Benz: I think it should, and so I think if you have some debilitating condition that has occurred within your family, dementia or Alzheimer's being particularly important ones, you may want to think about purchasing long-term care insurance, particularly if you have family members with a history of early onset of those diseases.

Stipp: So let’s say that you are falling into some of those different categories that would suggest that a  long-term care policy could be good for you. We talked about that some insurers maybe have a better track record with having more persistent plans in place. Obviously, the quality of the insurer is important when you’re looking for this kind of insurance, but it’s not as easy as just picking a policy off the shelf. There are lots of other things to think about when you're in that shopping stage for a policy. What are some of those things?

Benz: Well, certainly you want to look at the claims-paying ability, the rating of the insurer, and that’s the case for purchasing any insurance policy, but you want to go with the companies that are the most highly rated from the main ratings agencies.

And then I do think, Jason, you want to do some analysis of whether this has been a friendly company for policyholders. So, is this a firm that has a history of jacking up premiums or dropping insured parties? I think you want to do a little bit of homework on how the insurer has done over the past few years.

Stipp: And there are also so-called riders or other features or benefits that can be added to these plans. What are some of those, and what are the most important ones to consider?

Benz: It can get really complicated. I would say, if you're prioritizing one, it should be that you want to have that inflation-protection element built into your policy, so you want your coverage to trend up with inflation, and as we know, health-care costs have been rising at a higher clip, a faster clip, than the broad inflation rates. So, I think that inflation-protection ability is particularly important.

And then also I think a lot of folks want a policy that will give them some flexibility in terms of the setting in which they receive their care. So, most seniors I know, most anyone I know, would like to stay in their home for as long as they possibly can be. If that's important to you, you want to make sure that your policy gives you that flexibility.

You also want to look at lifetime limits, lifetime coverage limits. Most of these policies do have some limit, and so if you want to buy that piece of mind, you want to look for one with a very high limit on what it will pay out over your lifetime.

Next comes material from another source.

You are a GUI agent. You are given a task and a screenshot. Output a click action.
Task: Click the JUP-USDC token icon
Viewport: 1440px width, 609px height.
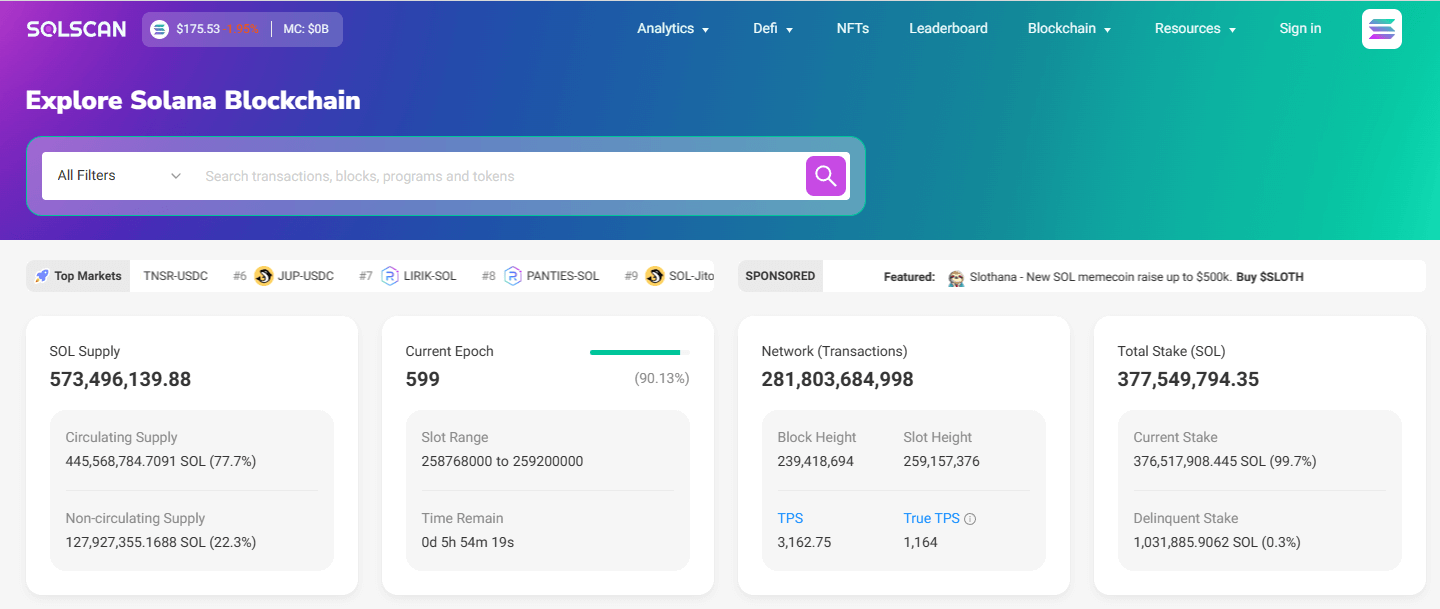pos(264,276)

Stipp: So, Christine, it seems like, as with any insurance, there is a certain amount of risk here in the sense that if you pay into a policy and hold that policy and then you don't need that long-term-care, that money that you've invested in the policy is just gone. Is that something that investors just have to live with?

Benz: Not necessarily. There are increasingly a new breed of products cropping up, and essentially they combine a fixed deferred annuity with long-term care insurance. So, if you end up not needing that long-term care insurance, but you do exceed your life expectancy, then that fixed deferred annuity kicks in and pays you that payout through the rest of your living years.

It's an appealing concept, but some of these policies are pretty costly. So you need to compare the cost of such a product with what you would pay to purchase long-term care on a stand-alone basis.

Stipp: So, certainly, it sounds like a lot of things for investors to consider, and these are potentially complicated investment products, but certainly one well worth thinking through.

Benz: I think so. Thank you, Jason.

Stipp: All right. Thanks, Christine.

For Morningstar, I’m Jason Stipp. Thanks for watching.